The plan was to develop 73 acres that included the mobile home park into a mix of housing and commercial space. The mobile home residents were promised first consideration for the manufactured and multifamily housing that was going to be built there.
The proposed development did not move forward due to the COVID-19 pandemic, landowners last year told The Gazette. They said the ramshackle mobile park would not survive another winter.
Households living in Forest View when the conditional zoning agreement was approved in 2019 were eligible for the aid. The city partnered with the Center for Worker Justice to help with translation and case management services for residents as they looked for new housing.
Of the 80 eligible households, 54 were living in the mobile home park as of May 2022 and vacated ahead of the Dec. 9 deadline, grants manager Cassandra Gripp wrote in a city memo.
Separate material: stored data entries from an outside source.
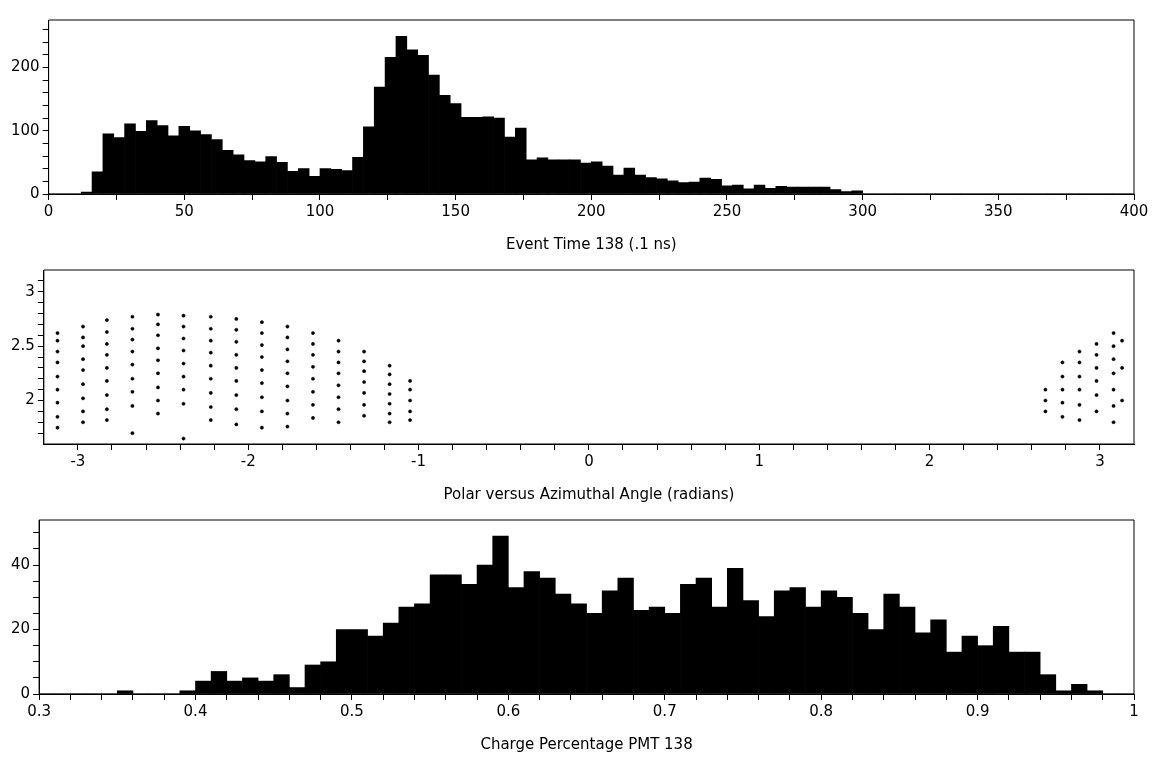 The width and height of the screenshot is (1172, 773). I want to click on x-tick-label: 300, so click(862, 210).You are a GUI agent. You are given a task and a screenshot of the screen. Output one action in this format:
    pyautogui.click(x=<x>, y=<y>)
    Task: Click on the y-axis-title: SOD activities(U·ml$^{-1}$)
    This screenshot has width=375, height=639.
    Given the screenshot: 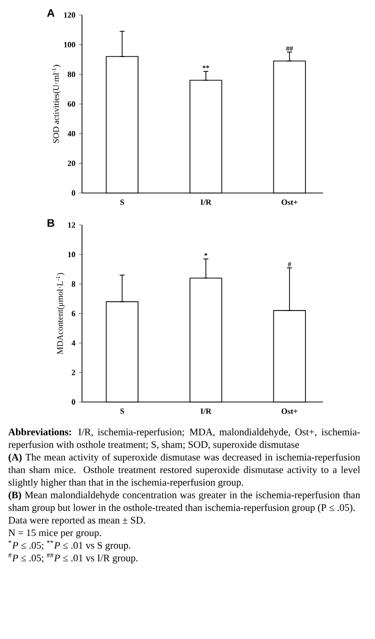 What is the action you would take?
    pyautogui.click(x=56, y=104)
The other 26 households had vacated before May 2022.
The city used just over $1 million in American Rescue Plan Act dollars and $232,470 in local funds to pay the eligible households $15,750 in relocation assistance, the memo said.
About 57 percent of households relocated within the city, and 28 percent relocated somewhere else in Johnson County. At least 7 percent moved out of Johnson County but stayed in Iowa, according to the memo. The remaining 8 percent either relocated outside the state or did not report their new location.
Iowa City received $18.3 million in American Rescue Plan Act funds and has approved $6.4 million in projects to date.